Directions:
1: Translate into Spanish this sentence from the BeautifulSoup forum post below: "In my server, I'm running on Ubuntu 12.04 with the BeautifulSoup version 4-4.1.3, python version 2.7."
2: Condense into a short bulleted list the paragraph of the BeautifulSoup forum post beginning "And I got that runtime error exactly on the 3908 file", keeping its main facts.
3: Write the next part of the forum post about the BeautifulSoup recursion error, picking up after its final line.

Text provided:
----------------

Hi, everyone!
I'm using BeautifulSoup4 to process some of my xml files. And I'm
processing around 80k web pages.
So, basically, I use os.walk to walk through a 'root' folder, and processes
all the xml files in that folder recursively.
And here's the problem:
In the method that does the work, I'm using these 3 lines of code:
print xmlData
soup = BeautifulSoup(xmlData, 'xml')
print soup
And I got that runtime error exactly on the 3908 file(as mentioned above, I
have to process 80k pages), I've tried that several times, and got the same
runtime error that tells me I have the maximum recursion depth exceeded.
And when I copied that file out to my mac, and it works perfectly for that
single file.
So, I'm wondering what is wrong with this? In my server, I'm running on
Ubuntu 12.04 with the BeautifulSoup version 4-4.1.3, python version 2.7.
BTW:
Here's the error log file:
Traceback (most recent call last):
File "/home/esdop/labrador/bin/reactor", line 72, in <module>
parseArgs()
File "/home/esdop/labrador/bin/reactor", line 54, in parseArgs
main(args)

----------------

Source information:

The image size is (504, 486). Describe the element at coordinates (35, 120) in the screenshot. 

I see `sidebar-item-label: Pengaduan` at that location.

----------------

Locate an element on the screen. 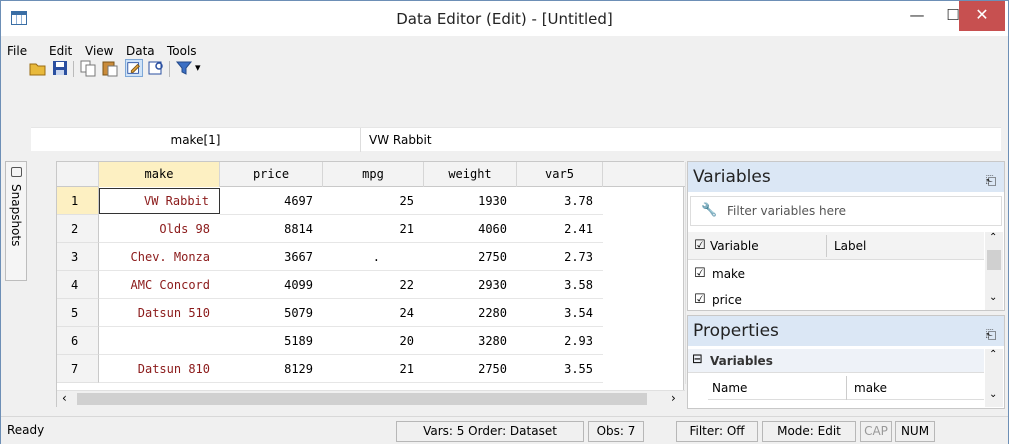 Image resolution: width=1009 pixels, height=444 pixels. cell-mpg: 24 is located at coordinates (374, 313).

----------------

Responses per task:
1: En mi servidor, uso Ubuntu 12.04 con BeautifulSoup versión 4-4.1.3 y Python versión 2.7.

2:
- The runtime error appears exactly on file 3908 of the roughly 80k pages to be processed.
- Several attempts produced the same error, reporting that the maximum recursion depth was exceeded.
- Copied to a Mac, that same file processes perfectly on its own.

3:
File "/home/esdop/labrador/bin/reactor", line 66, in main
reactorObj.doReactorWork()
File "/home/esdop/labrador/butts/reactor/reactor_main.py", line 50, in
doReactorWork
self.processFilesRecursively(self.doWork)
File "/home/esdop/labrador/butts/reactor/reactor_main.py", line 102, in
processFilesRecursively
processFunction(root, fileName)
File "/home/esdop/labrador/butts/reactor/reactor_main.py", line 126, in
doWork
print soup
File
"/usr/local/lib/python2.7/dist-packages/beautifulsoup4-4.1.3-py2.7.egg/bs4/ element.py",
line 956, in __str__
return self.encode()
File
"/usr/local/lib/python2.7/dist-packages/beautifulsoup4-4.1.3-py2.7.egg/bs4/ element.py",
line 966, in encode
u = self.decode(indent_level, encoding, formatter)
File
"/usr/local/lib/python2.7/dist-packages/beautifulsoup4-4.1.3-py2.7.egg/bs4/ __init__.py",
line 334, in decode
File
"/usr/local/lib/python2.7/dist-packages/beautifulsoup4-4.1.3-py2.7.egg/bs4/ element.py",
line 1021, in decode
indent_contents, eventual_encoding, formatter)
File
"/usr/local/lib/python2.7/dist-packages/beautifulsoup4-4.1.3-py2.7.egg/bs4/ element.py",
line 1074, in decode_contents
formatter))
File
"/usr/local/lib/python2.7/dist-packages/beautifulsoup4-4.1.3-py2.7.egg/bs4/ element.py",
line 1021, in decode
indent_contents, eventual_encoding, formatter)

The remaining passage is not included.